My father showed up at my house on his birthday, which isn’t unusual except that he died in 2020. He was driving a 1934 Ford with an exceptionally detailed front grill.
“It’s a really nice day,” he said. He looked happy and relaxed. “Would you have time to go for a ride?”
“Yeah. I’d like that,” I said. We took the lovely old sedan out for a spin on an unnaturally quiet country road, one that traveled between my world and his.
“How’ve you been?” he asked, which is something I only remember him asking me during the last three or four years he spent on the planet. I don’t recall him doing that for the first five or six decades of my life.
“Well,” I said, “you remember how it goes, Dad. Being an adult isn’t nearly as much fun as they make it look like on tv.” He laughed, then, because he did remember how it went.
“Yes,” he agreed. “People expect you to have answers, achievements, and knowledge.” I nodded in agreement. He wasn’t wrong. He rarely was.
The old automobile chugged steadily along, carrying us beside endless broad fields of the deepest spring green. We weren’t going fast, but that was all to the good, because the springs in those old cars were abysmal. Both the kidney jouncing and sciatic nerve pinching were a distraction from what was meant to be an enjoyable journey.
Dad always made an appearance on his birthday, but I wanted this visit to last longer than usual. In this moment of our lives, we both had plenty of time. I watched his profile as the Ford passed a well-remembered, still-listing green and white signpost that told us we were three miles from town.
Maybe, I thought, maybe he did ask me how things were going, and I just never heard him. Or I wasn’t comfortable responding honestly, then.
Yeah. Maybe he figured I’d simply tell him if there were problems, but I couldn’t- not really. I never wanted to be a bother. If you’re reading this now, then your someone’s kid, and you know how that feels.
“What did I used to tell you,” I asked. “In our annual long-distance phone call, when you asked me how things were going?” He smiled at me, and then waved to a rugged looking farmer that appeared beside us, chugging through the field of newly grown cotton on a battered old tractor. I couldn’t tell if that was another deceased dad heading out for a visit, or if there was really a farmer there.
“You always said things were fine,” he said.
I nodded, unsurprised. That was my own fault. I had figured out how to live with that, partly by trying to get my own kids not to say it if it wasn’t true.
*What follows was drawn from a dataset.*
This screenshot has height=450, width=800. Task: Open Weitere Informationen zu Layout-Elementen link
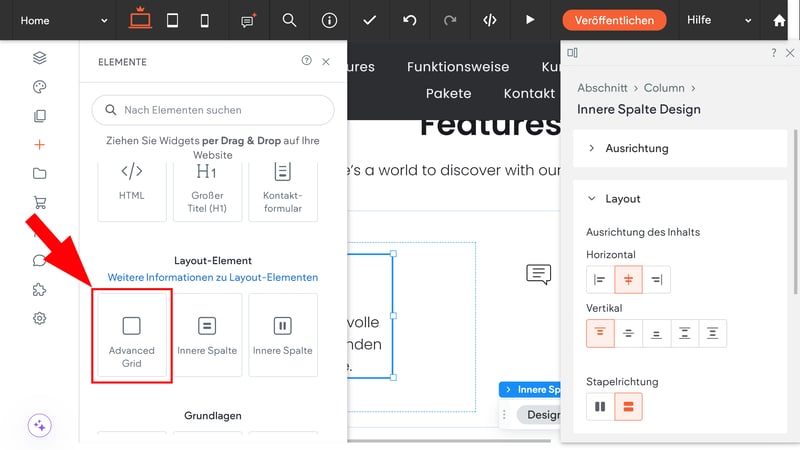(x=212, y=277)
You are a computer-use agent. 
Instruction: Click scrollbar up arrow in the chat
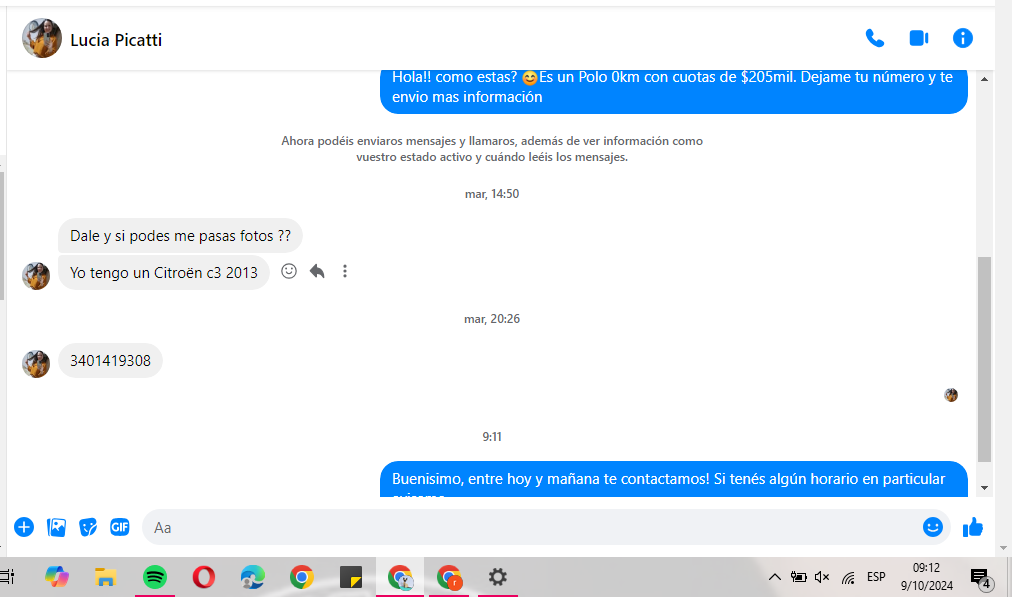984,79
Dad and I talked for the next three miles, sharing a couple of nice memories. I began to tell him about what I was doing these days, but we inevitably drew near to the crossroads where our existences diverged. He would have to depart my world, and return to that place held in my memory, anchored by hopes and dreams.
“You know,” I said, “You can stop by anytime. You don’t have to wait for your birthday to come looking for me.”
“I know that,” he said with quiet decisiveness, ever the professor. Always the smartest person in the room on so many levels. “But I also know it’s a gut punch at the end of each visit, when you’re still in the thick of your life and I’m gone.” He eased over to the side of the road, and the dividing line between the sunlit world and the twilight one was very clear, just ahead where the stop sign waited in warning.
“Well, you’re not wrong,” I admitted. “Thinking of you makes me happy but it does hurt when I let you go. I miss you. I wish you were still here.” He nodded, smiling in his understanding- dad-sort-of-way that comes only with hard-won age and experience.
“Sometimes I do too,” he said. “But that thing you mentioned, about only visiting on my birthday… that’s the day I can control things, so I do. I visit.” His clear, aqua-colored eyes held mine. “You can ask me to visit anytime, on any day, and I’ll show up, but that asking part is up to you.”
He was right.
“Gut punch,” I said quietly, and he hugged me tightly before letting me out of the car. I closed the door gently, and we waved at one another as he put the car into gear. He spoke again as he pulled away, heading for the stop sign.
“Yeah,” he said. “I know. All of us are our parent’s children.”